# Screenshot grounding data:
>>>>>

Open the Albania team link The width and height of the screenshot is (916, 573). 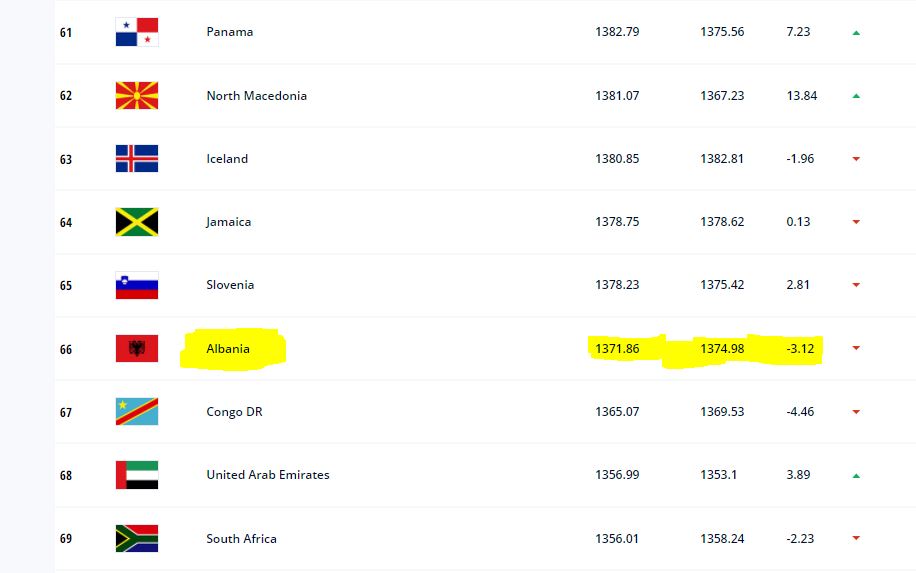tap(228, 349)
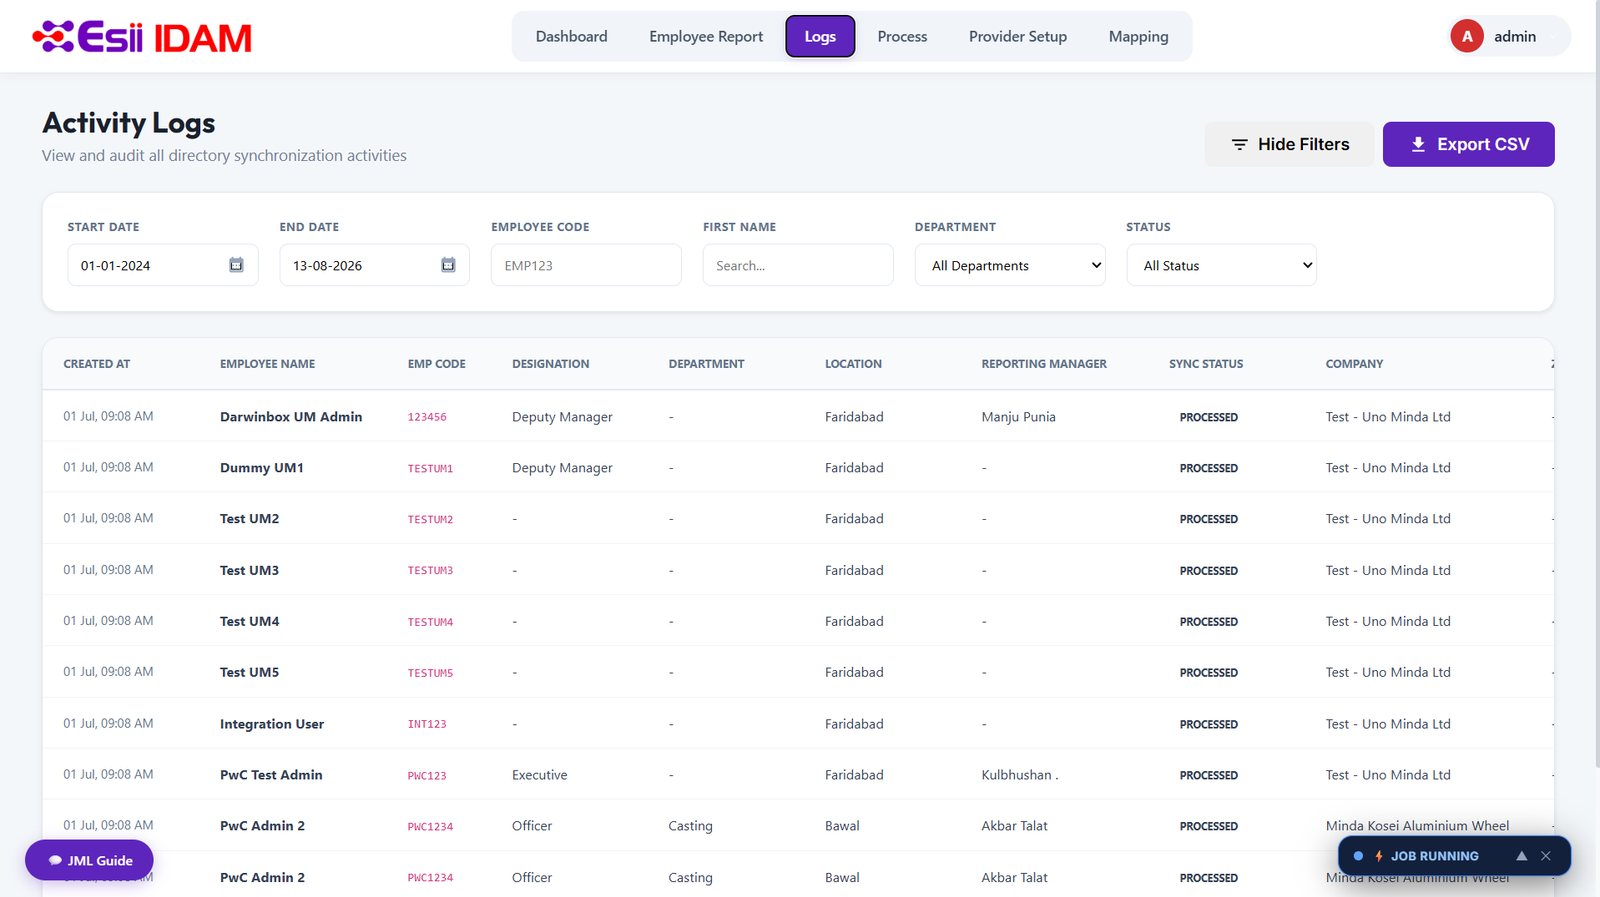Select the Darwinbox UM Admin log row
The image size is (1600, 897).
pos(798,416)
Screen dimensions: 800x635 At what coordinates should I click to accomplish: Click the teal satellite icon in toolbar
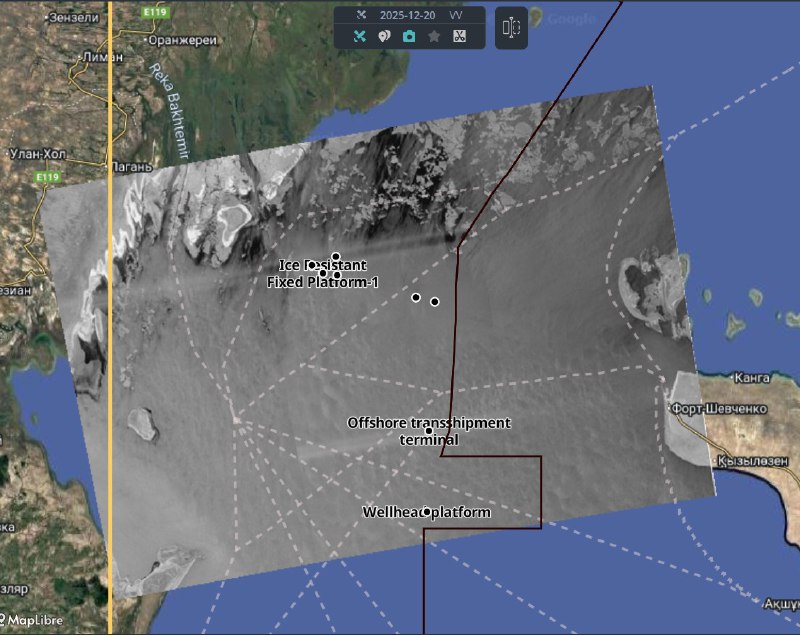(360, 36)
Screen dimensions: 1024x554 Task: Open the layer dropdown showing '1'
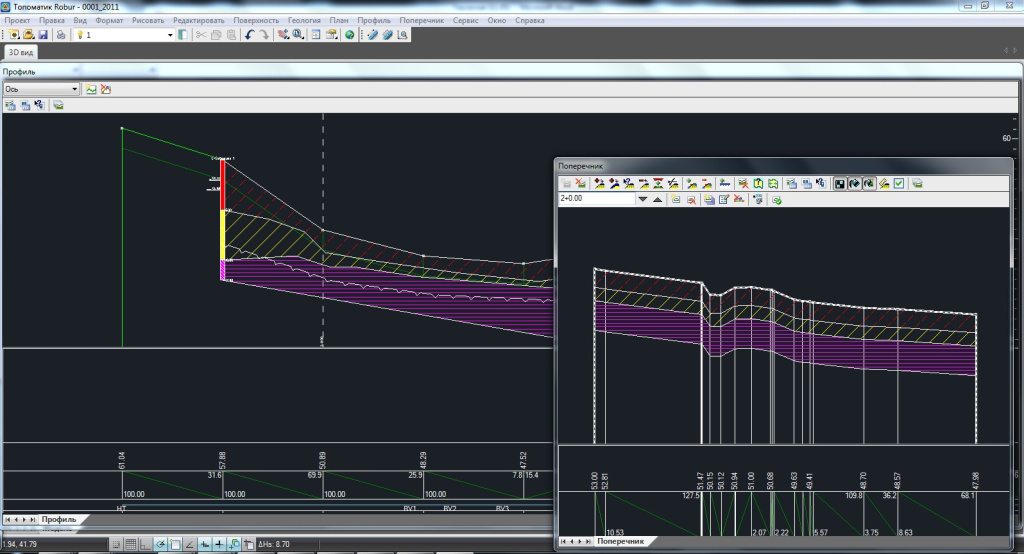click(x=169, y=35)
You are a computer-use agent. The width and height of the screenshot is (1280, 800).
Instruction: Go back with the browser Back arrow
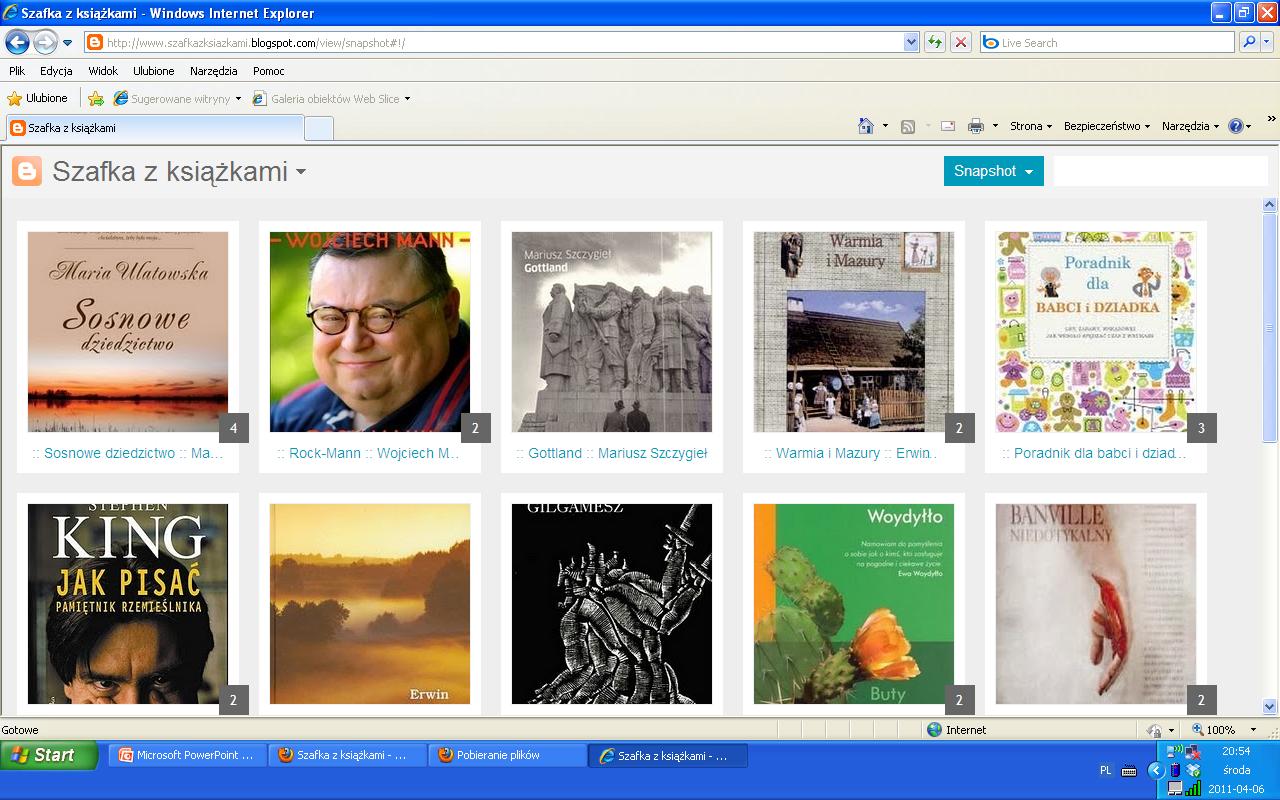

<<<<<

# Problem description:
Set down again, exactly, the lines from the one with "You are a computer-use" to the last line of the data, both included and pictures excluded.

# Solution to the exercise:
You are a computer-use agent. The width and height of the screenshot is (1280, 800).
Instruction: Go back with the browser Back arrow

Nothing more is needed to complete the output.